Like the Ross Sea and Ross Island, the Ross Ice Shelf in Antarctica was named after a British captain by the name of James Clark Ross. Ross led an expedition into Antarctica between 1839 and 1843. His party was comprised of two ships, which were named the HMS Terror and the HMS Erebus. From the decks of these ships, Ross and his men charted the bulk of Antarctica's coastline. Many early Antarctic explorers who had hopes of reaching the South Pole used the Ross Ice Shelf as a starting area, so it's long been recognized. Like the other ice shelves on Antarctica's edge, this mass of frozen water was formed by glaciers. These glaciers continue to feed the ice shelves as they move toward the open sea. It's fascinating to note that the ice shelves in Antarctica essentially serve as brakes for the glaciers that feed them, moderating the speed of these downhill-moving ice masses.
Should you be lucky enough to cruise along the largest ice shelf in Antarctica, you might get treated to a special natural occurrence. Chunks of the Ross Ice Shelf break away from the larger mass with relative regularity. The process is known as calving, and it is quiet a sight to see. The largest known ice chunk to calve from the Ross Ice Shelf in Antarctica covered 12,000 square miles, making it larger than the country of Belgium! As for the largest recorded iceberg in the world, it essentially calved from this sizable ice chunk. Referred to as B-15, this iceberg was larger than the island of Jamaica before it broke up into smaller pieces. While the breakup of B-15 happened years ago, some of the chunks that came from it are still floating in the South Seas. A number of these chunks were even spotted off the coast of New Zealand in 2006 after being carried there by ocean currents.
For decades now, scientists have been intrigued by the Ross Shelf in Antarctica, and in recent years, some tourists have started taking interest in this massive ice chunk. The McMurdo Station, which is the largest community and research station on the continent, has sponsored some of the scientific teams that have come to study the shelf's composition. While some scientists focus more on the glaciers that feed the largest ice shelf in Antarctica, others pay attention to the shelf itself, which boasts a series of valleys. One could hardly imagine a more unique place to do some trekking.

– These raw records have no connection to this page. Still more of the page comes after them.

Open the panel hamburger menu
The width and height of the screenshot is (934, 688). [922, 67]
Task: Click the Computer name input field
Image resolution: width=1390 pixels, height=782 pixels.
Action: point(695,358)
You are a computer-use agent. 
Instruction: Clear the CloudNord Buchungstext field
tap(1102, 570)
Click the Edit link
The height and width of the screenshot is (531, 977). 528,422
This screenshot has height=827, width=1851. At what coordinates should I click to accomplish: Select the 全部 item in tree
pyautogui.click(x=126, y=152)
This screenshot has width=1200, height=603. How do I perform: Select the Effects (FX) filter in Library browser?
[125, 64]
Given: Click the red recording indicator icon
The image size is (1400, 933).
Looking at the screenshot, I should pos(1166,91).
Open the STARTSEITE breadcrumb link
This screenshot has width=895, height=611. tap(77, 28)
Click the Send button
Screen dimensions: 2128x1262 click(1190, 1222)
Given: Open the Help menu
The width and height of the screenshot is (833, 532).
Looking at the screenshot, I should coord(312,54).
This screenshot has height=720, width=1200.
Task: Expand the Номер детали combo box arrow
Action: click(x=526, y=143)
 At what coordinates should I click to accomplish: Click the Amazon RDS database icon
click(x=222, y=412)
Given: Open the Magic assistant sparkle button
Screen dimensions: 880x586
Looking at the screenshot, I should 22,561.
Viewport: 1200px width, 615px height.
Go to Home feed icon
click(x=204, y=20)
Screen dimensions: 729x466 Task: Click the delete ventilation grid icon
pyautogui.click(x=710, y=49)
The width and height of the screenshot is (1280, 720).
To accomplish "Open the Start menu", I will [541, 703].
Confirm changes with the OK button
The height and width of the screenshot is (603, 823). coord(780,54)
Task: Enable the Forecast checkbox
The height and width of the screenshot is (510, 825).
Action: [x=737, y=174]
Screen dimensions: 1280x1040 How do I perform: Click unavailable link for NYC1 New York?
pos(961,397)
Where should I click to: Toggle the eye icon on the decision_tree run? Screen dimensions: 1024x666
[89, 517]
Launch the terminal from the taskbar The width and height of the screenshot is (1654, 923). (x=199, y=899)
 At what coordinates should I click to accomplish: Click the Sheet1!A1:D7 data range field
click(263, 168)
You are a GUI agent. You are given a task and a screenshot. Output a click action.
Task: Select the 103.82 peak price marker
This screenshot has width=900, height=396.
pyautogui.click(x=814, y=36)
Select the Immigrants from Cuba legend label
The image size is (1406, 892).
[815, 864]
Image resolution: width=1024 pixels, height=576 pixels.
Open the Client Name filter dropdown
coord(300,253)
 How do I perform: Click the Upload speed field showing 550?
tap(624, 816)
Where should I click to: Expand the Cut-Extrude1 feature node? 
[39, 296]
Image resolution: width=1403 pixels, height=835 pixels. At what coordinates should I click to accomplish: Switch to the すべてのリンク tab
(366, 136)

Some of the cruise ships that visit the Ross Ice Shelf and the McMurdo Sound area allow passengers to go ashore on special crafts, which is something that is bound to please. Even if you don't leave the ship while visiting the largest ice shelf in Antarctica, you will be able to admire its composition and breadth. As a side note, if you don't get to see ice chunks calving from the Ross Ice Shelf on your visit, you might look to head over to Paradise Harbor. It's one of the best places in Antarctica for catching this dramatic, natural phenomenon. If you have the funds, booking a private expedition that includes destinations such as the Ross Ice Shelf and Paradise Harbor is the way to go.